[Rows of pointing data]
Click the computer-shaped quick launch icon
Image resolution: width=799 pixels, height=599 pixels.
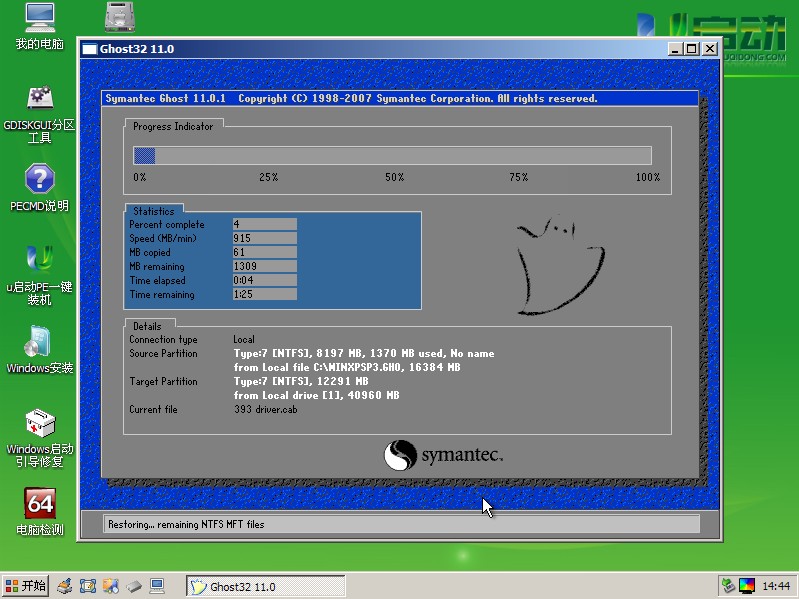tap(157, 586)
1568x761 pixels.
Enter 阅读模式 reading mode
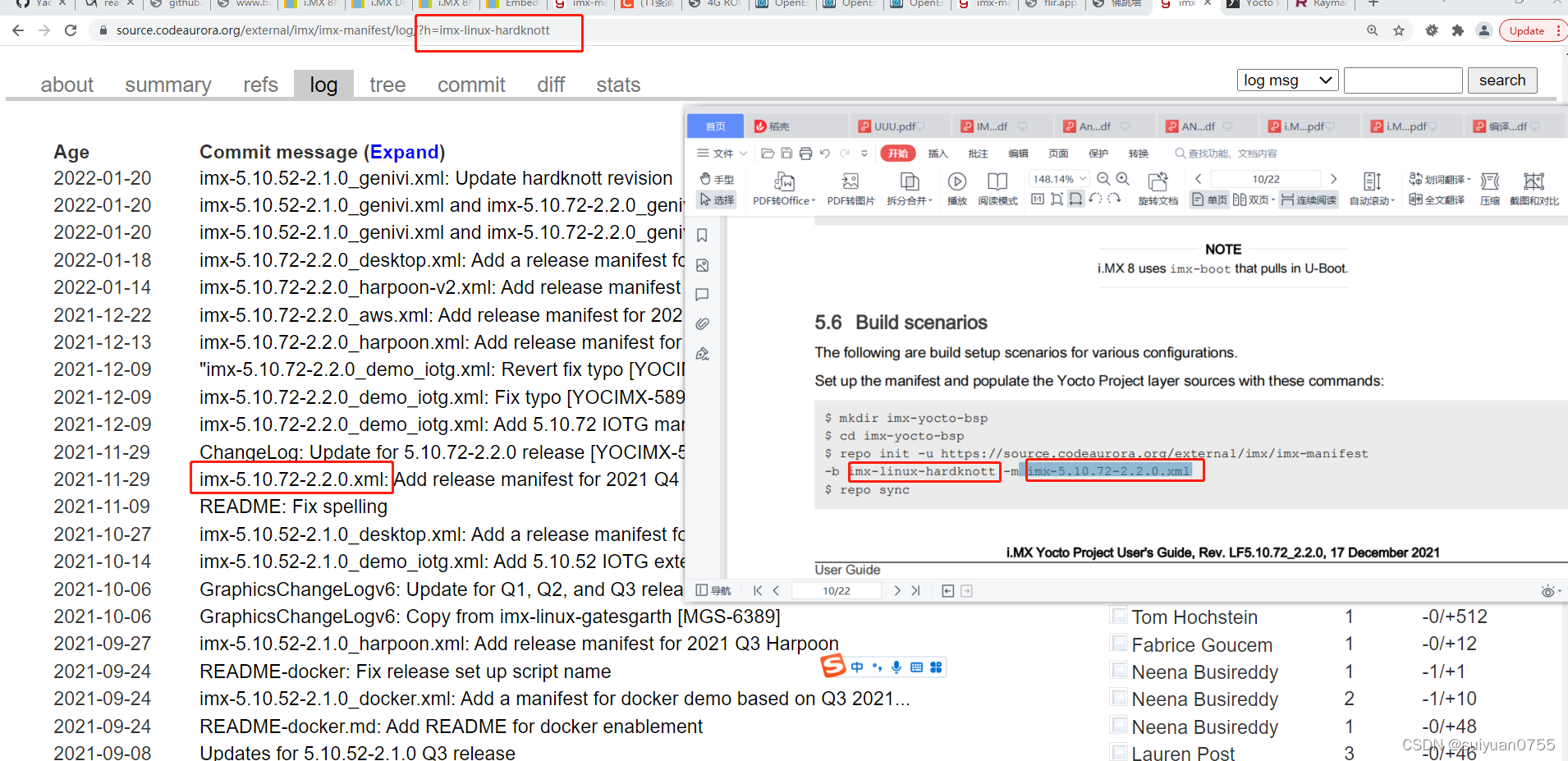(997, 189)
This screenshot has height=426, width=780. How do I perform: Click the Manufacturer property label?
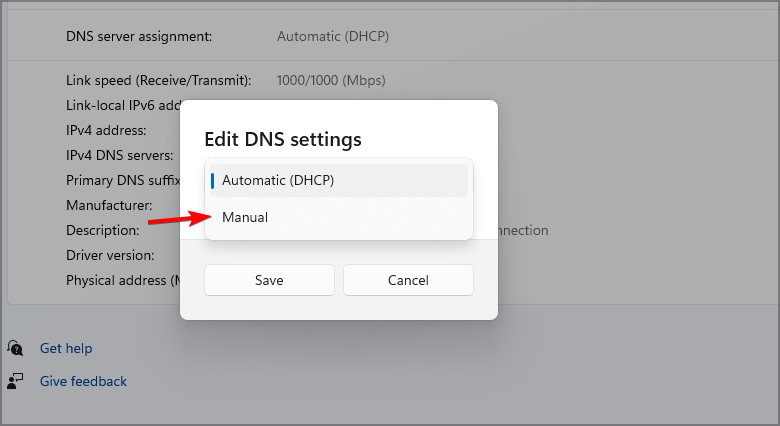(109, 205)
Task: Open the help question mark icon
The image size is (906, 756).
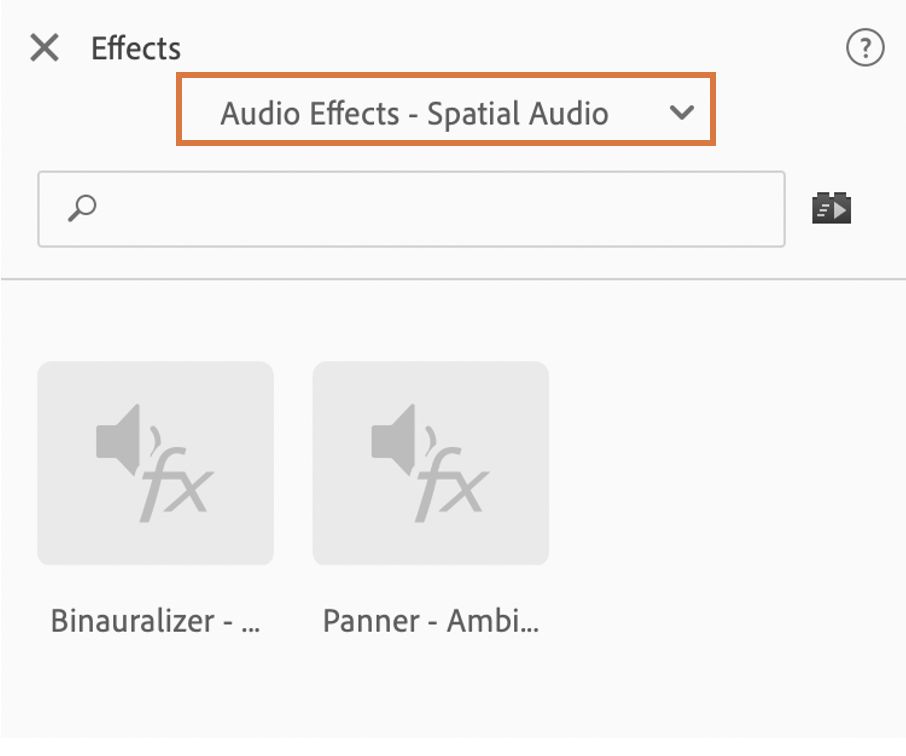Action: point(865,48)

▶ **TO BE DONE**
Turn everything from the line containing "This screenshot has" down to the end of the items into a numbered list, leaving out blank lines and the pictures.

▶ **COMPLETE RESPONSE**
1. This screenshot has height=426, width=780. How do I perform: Click the Manufacturer property label?
2. (109, 205)
3. Task: Open the help question mark icon
4. The image size is (906, 756).
5. Action: point(865,48)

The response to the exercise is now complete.